Il serait naïf d’interpréter la tourmente actuelle de Radio-Canada à partir du seul compte-rendu que nous en fait Alain Saulnier. Il y a dans cet ouvrage un inévitable parti pris qu’on ne peut et ne doit pas sous-estimer. Il ne peut en être autrement. Le titre même est évocateur d’une époque qui n’existerait plus : Ici était Radio-Canada. Ce biais résolument anti-direction actuelle de la boîte éclate au grand jour dans le libellé des deux derniers chapitres du livre : « Le style Lacroix » (chapitre 10) et « Le démantèlement » (chapitre 11). Est-ce une vendetta personnelle à laquelle se livre l’auteur pour dénoncer l’injustice dont il aurait fait les frais ? Possiblement, mais Saulnier est suffisamment stratège pour amener le lecteur au-delà de cette simple considération. Même s’il ne ménage aucun détail de la vie professionnelle d’Hubert Lacroix qui puisse ternir sa crédibilité comme chef de cette entreprise, Saulnier va plus loin en rassemblant l’essentiel de ce qui se dit sur la place publique à propos de l’avenir de la SRC. Saulnier fait l’effort d’expliquer sur quoi reposent les critiques, les réserves, les doutes et les interrogations qui circulent au sujet de ce monument de notre culture identitaire francophone. Bien entendu, on ne peut s’attendre de Saulnier qu’il couvre de lauriers Lacroix et ses collègues de la haute direction. Toutefois, si elles s’avèrent, plusieurs des observations énoncées par l’auteur donnent à penser qu’il pourrait y avoir apparence de complicité compte tenu de récentes décisions du gouvernement Harper, surtout celles relatives aux importantes réductions des crédits parlementaires imposées à la Société. À ce titre, il apparaît légitime d’espérer d’un dirigeant d’entreprise un certain parti pris envers l’organisation qu’il dirige, qui ferait en sorte qu’au lieu de se contenter d’annoncer à ses employés l’ampleur des coupures que lui administre le gouvernement, il trouve le moyen de les dénoncer.

Saulnier termine son ouvrage en prenant le risque de formuler quelques suggestions pour réaffirmer la pertinence de CBC/Radio-Canada et assainir ses modes de gestion et de fonctionnement. La plus osée est certes celle proposant de scinder l’entreprise en deux entités distinctes et indépendantes, fonctionnant dans chacune des deux langues officielles du pays.
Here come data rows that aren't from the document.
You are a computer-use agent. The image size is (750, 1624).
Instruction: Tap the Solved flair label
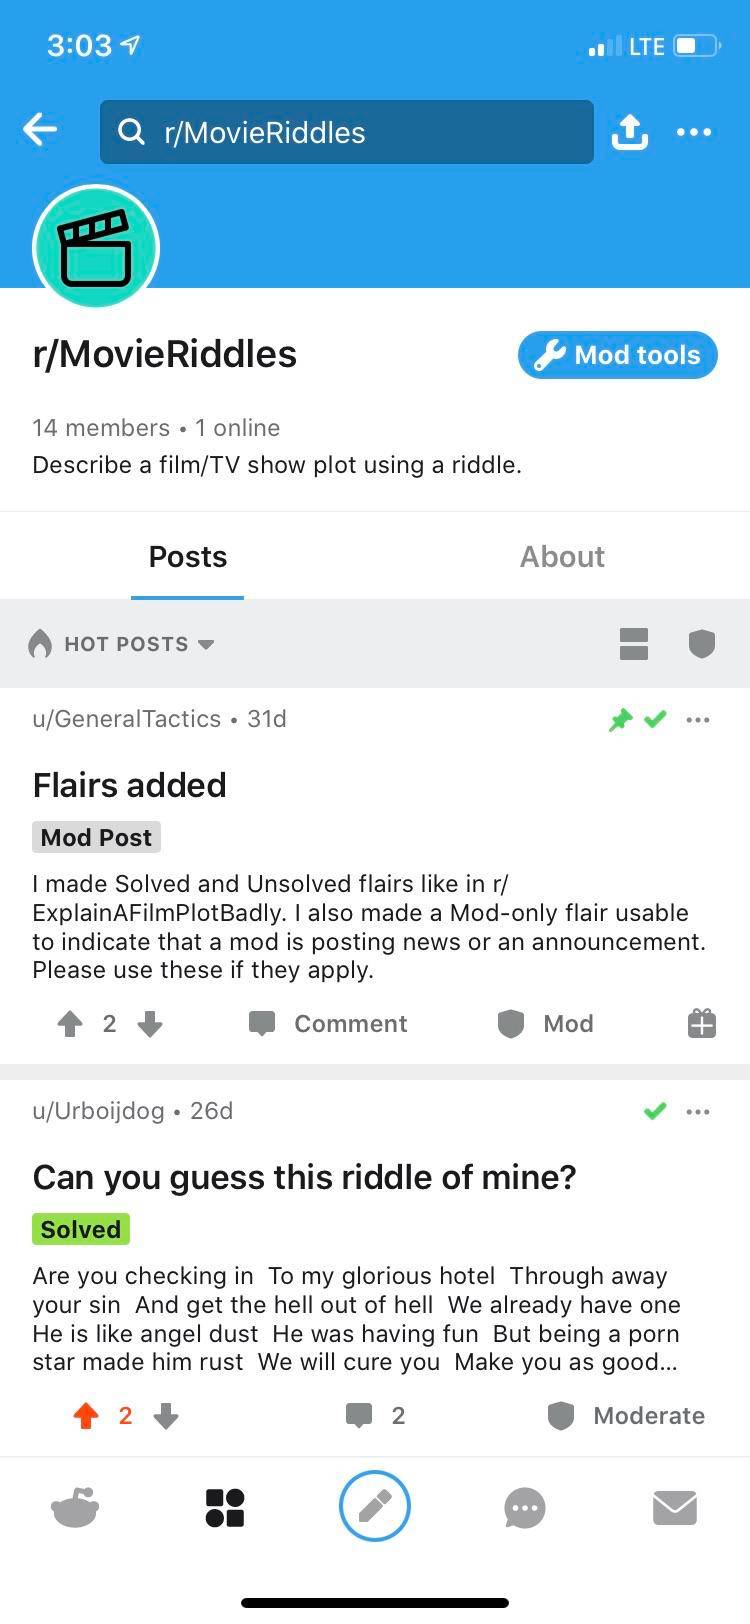pos(80,1229)
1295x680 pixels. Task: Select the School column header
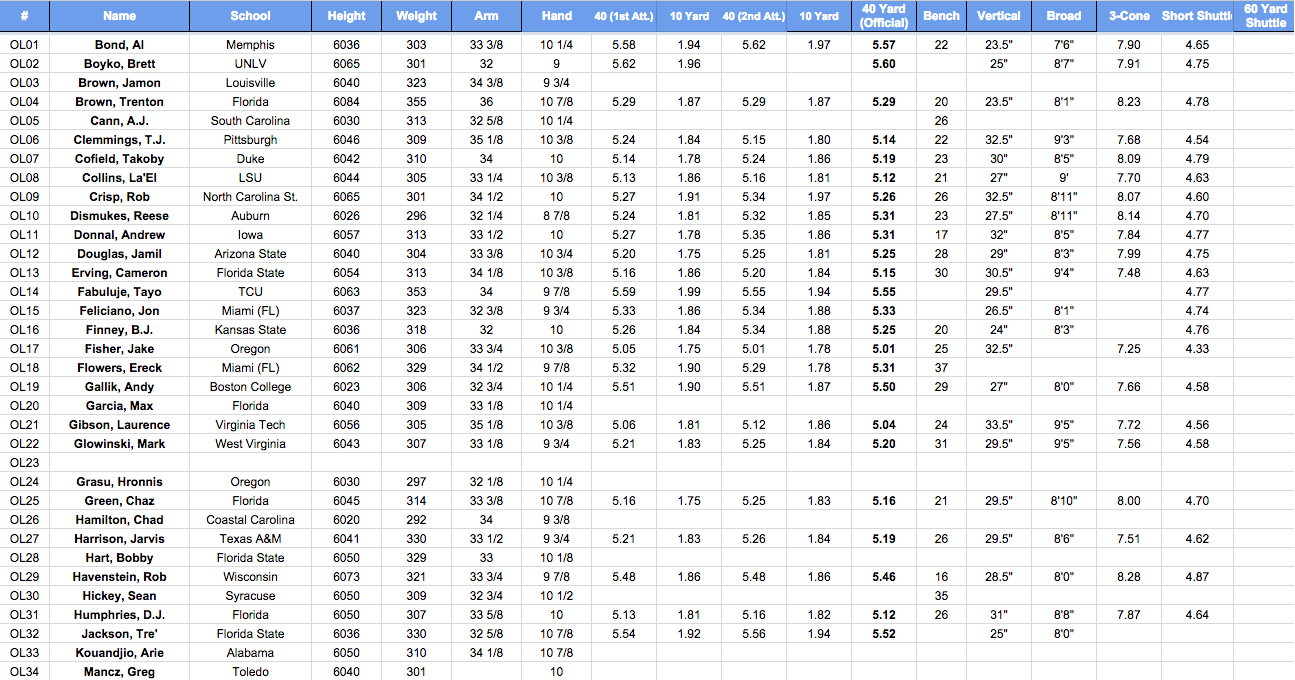250,16
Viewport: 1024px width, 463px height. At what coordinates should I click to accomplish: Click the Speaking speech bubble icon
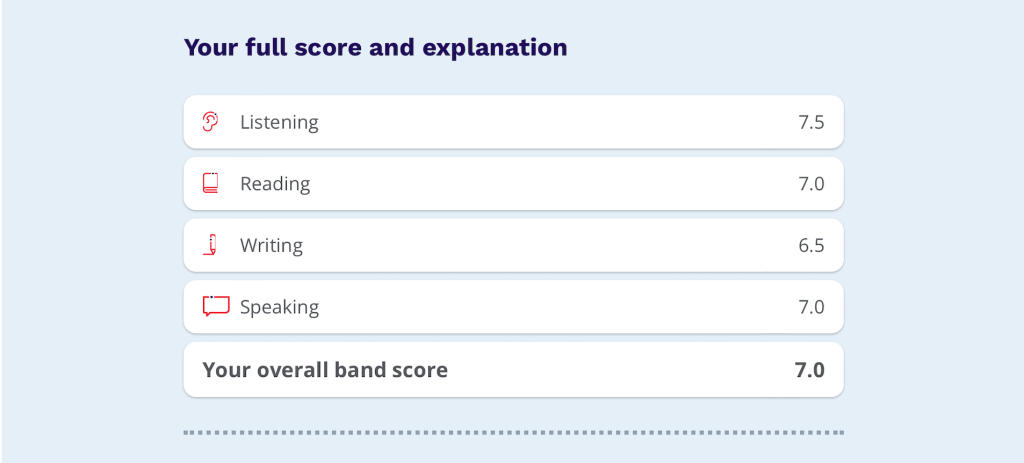coord(216,306)
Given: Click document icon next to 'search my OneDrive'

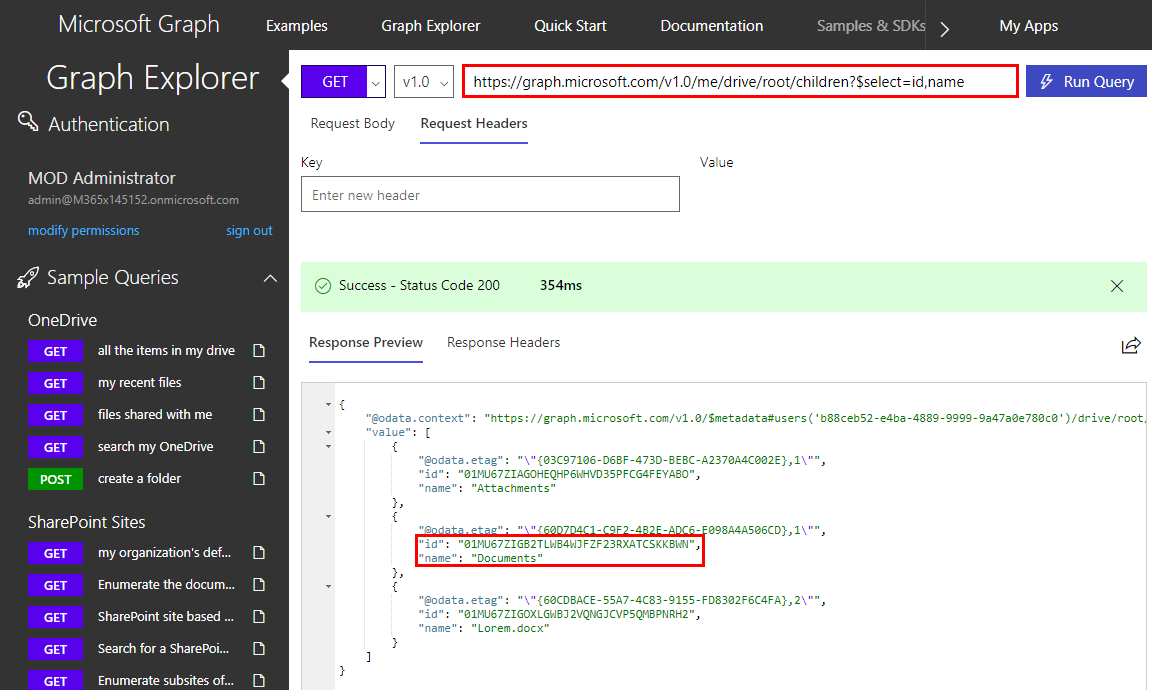Looking at the screenshot, I should pyautogui.click(x=259, y=447).
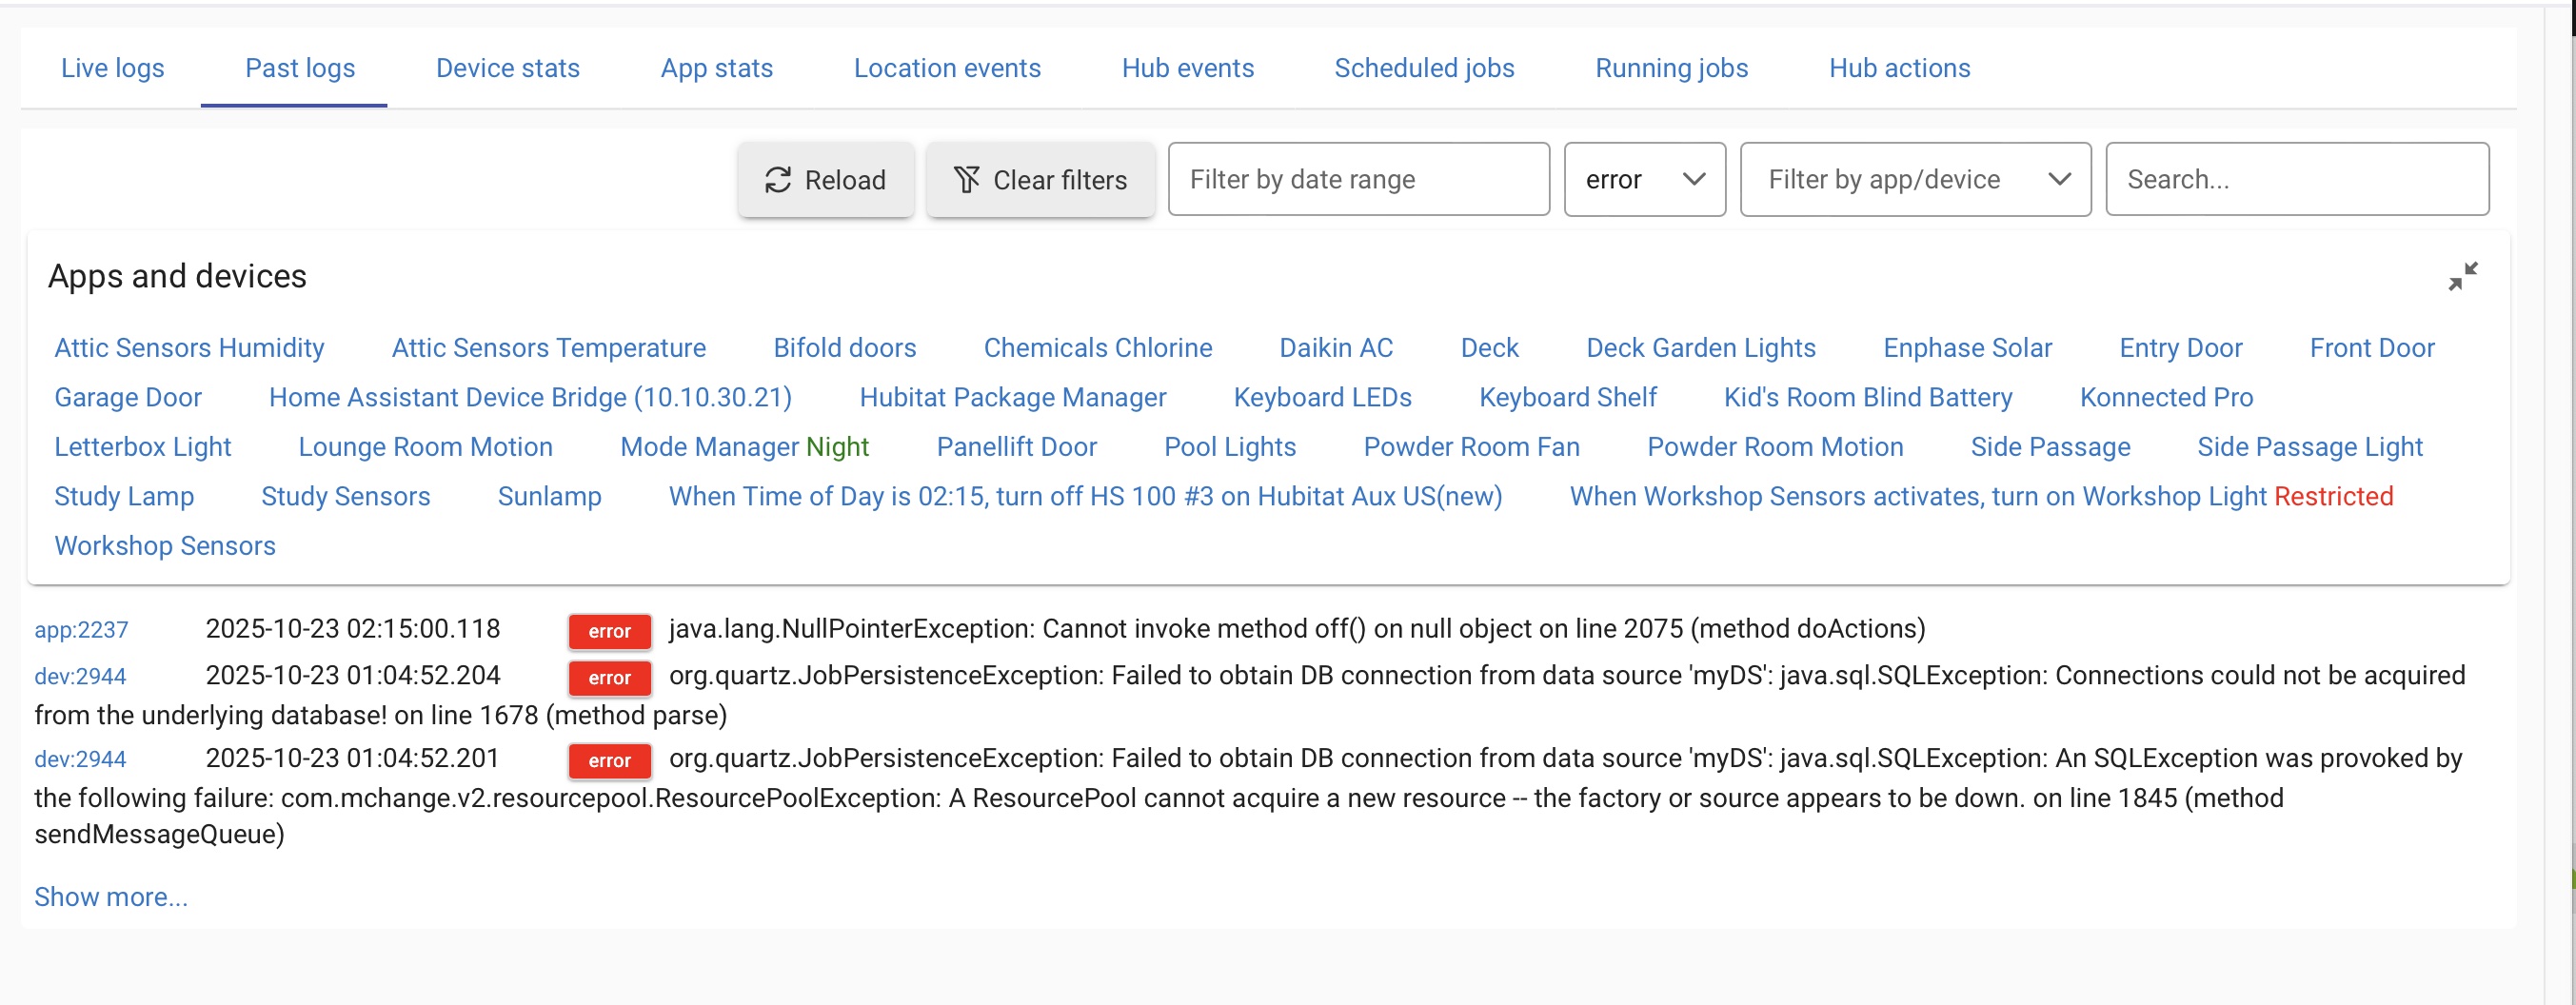Image resolution: width=2576 pixels, height=1005 pixels.
Task: Open app:2237 log source link
Action: (81, 630)
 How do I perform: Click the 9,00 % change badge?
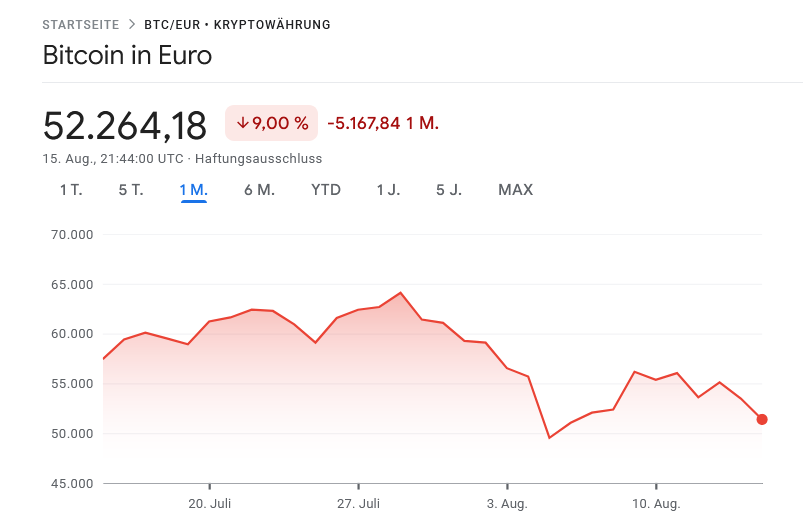click(271, 123)
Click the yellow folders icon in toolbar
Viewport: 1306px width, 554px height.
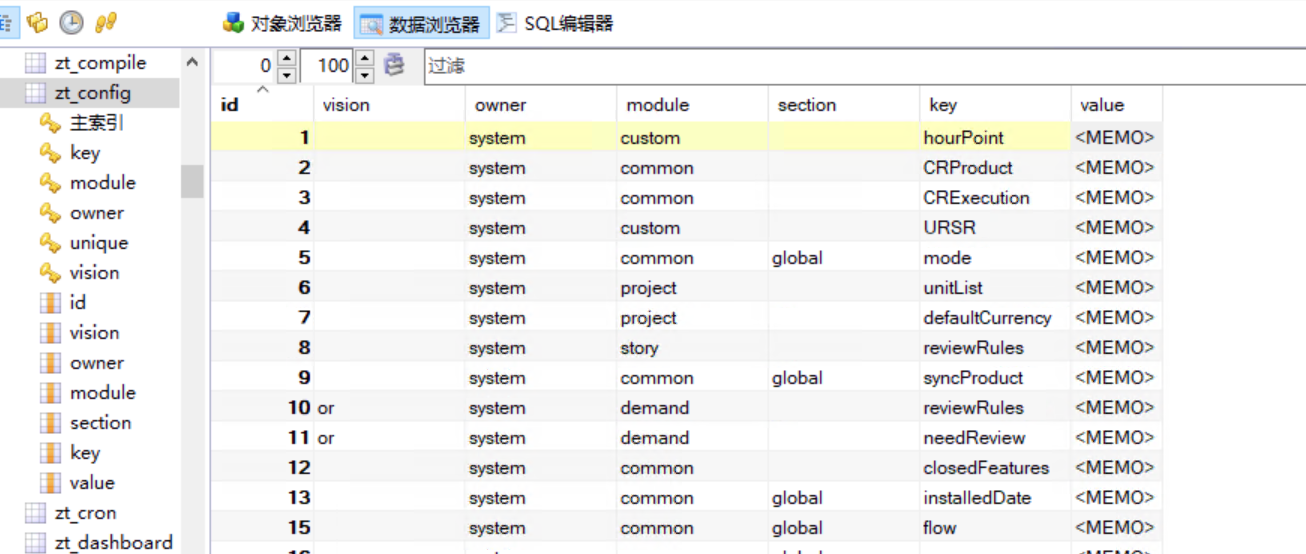pyautogui.click(x=38, y=22)
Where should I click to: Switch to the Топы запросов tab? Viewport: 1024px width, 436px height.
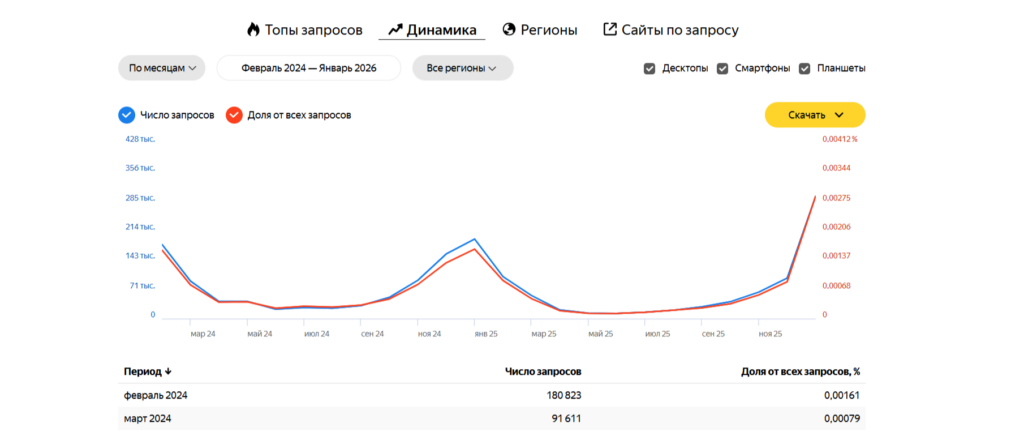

On voit d’ici les débats épiques qui porteraient sur la hauteur de ces financements alors que le poids des francophones au pays ne cesse de s’éroder. L’auteur y va également de propositions qui ont pour but de fixer le mode de nomination des présidents de chacun des deux réseaux et de mettre en place un mode de financement stable, réparti sur une période de cinq ans, et qui inclurait une formule de redevances comme c’est actuellement le cas en Grande-Bretagne. Saulnier préconise aussi l’établissement d’un plafond, pour les revenus publicitaires, qui se situerait entre 15 et 20 % du budget global de l’entreprise.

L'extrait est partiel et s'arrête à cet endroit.